Talks and presentations

Single Application Source, Any Hardware System

December 16, 2021

Qualifier Exam Talk, Yale University, Area Exam Talk, New Haven, Connecticut

With growing heterogeneity, programmability without compromising performance is of utmost importance. This was research in investigating avenues to offload work on the underlying hardware - be it CPU or any accelerator - without making any changes to the application source code. i.e. An applcation written traditionally for an accelerator such as GPU in a specific language such as CUDA should be able to execute on a CPU if the data offload costs are not worth offloading an application from CPU to the accelerator without making any changes to the application source code to ease programmability while guaranteeing performance.
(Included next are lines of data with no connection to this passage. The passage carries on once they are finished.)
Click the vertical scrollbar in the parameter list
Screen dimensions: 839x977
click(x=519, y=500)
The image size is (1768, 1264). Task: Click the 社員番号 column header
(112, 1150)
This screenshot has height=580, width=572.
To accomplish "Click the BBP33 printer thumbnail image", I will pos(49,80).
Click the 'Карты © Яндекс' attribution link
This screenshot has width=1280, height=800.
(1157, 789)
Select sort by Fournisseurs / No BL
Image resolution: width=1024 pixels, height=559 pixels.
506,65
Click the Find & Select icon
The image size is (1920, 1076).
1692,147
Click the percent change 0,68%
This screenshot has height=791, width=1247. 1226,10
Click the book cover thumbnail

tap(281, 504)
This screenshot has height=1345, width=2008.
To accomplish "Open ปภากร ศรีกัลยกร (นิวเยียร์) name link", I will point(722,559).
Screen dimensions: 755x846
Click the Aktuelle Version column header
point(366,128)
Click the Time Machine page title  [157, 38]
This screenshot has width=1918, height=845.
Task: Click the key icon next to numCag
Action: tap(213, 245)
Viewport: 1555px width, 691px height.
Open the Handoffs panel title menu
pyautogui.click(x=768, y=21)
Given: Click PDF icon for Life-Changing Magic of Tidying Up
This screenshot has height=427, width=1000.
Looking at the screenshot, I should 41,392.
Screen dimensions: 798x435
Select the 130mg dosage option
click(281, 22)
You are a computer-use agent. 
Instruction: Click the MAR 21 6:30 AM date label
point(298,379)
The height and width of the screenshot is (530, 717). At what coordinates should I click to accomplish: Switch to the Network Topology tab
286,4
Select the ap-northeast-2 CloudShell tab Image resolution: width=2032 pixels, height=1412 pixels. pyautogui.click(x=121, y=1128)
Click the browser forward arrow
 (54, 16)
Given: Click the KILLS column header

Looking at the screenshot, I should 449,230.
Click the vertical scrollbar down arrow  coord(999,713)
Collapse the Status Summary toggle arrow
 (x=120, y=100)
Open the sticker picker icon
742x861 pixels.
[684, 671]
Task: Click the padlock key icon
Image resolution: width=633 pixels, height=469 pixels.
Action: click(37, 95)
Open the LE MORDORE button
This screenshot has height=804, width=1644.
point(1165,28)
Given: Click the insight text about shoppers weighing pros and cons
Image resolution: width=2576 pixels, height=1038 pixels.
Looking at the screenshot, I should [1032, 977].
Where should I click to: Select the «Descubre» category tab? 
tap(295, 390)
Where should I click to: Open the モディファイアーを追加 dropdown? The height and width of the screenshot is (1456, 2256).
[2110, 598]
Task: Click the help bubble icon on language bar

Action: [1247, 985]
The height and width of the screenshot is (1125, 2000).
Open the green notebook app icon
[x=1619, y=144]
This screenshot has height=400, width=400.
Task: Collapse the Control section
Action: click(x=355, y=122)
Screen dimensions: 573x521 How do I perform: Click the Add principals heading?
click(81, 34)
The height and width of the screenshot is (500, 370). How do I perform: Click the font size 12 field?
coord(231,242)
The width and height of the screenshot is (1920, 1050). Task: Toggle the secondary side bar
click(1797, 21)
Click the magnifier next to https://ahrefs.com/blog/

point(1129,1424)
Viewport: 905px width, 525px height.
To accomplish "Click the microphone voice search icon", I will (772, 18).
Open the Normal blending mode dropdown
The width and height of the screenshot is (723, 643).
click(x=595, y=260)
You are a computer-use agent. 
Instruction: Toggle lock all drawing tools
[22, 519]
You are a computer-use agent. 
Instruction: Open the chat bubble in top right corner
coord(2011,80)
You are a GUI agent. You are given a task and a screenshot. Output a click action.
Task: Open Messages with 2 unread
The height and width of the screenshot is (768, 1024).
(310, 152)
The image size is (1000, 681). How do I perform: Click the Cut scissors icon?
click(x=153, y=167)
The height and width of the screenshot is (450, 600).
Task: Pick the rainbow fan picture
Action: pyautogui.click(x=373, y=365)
CUDA Task Launcher for CPU and GPU

October 07, 2021

Internship Talk, Nvidia Research, Santa Clara, California

This was an end of internship talk. For the summer research, I had investigated paths of enabling executing an unmodified CUDA application as-is on CPU SIMD units as well as on the GPU if the appliction and system demanded it to improve performance. This meant that if kernel offload costs were higher than the computation time then it made no sense to migrate tass to the GPU. However, we managed this in the system software layer transparent to the application developer. We showed performance enhancements of 1.5X compared to an only-CPU execution and 1.3X better to an only-GPU execution of data ceneter workloads.

Opt-Gen : An optimizing self generating optmizer for compilers

June 10, 2015

Undergraduate Thesis Talk, Indian Institute of Technology, Mumbai, University of Pune, Pune, Maharashtra, India

This was the end of thesis talk after the undergraduate research work. The project created an optimizer generated which generated data flow analyses based compiler optimization passes such as “Liveness Analysis”, “Constant Propogation and Folding”, “Available Expression Analysis”, “Anticipable Expression Analysis” and “Live Pointer Analysis” and inserted them in the compiler on the go. The framework also allowed users to provide their own data flow analyses equations and create custom optimization passes.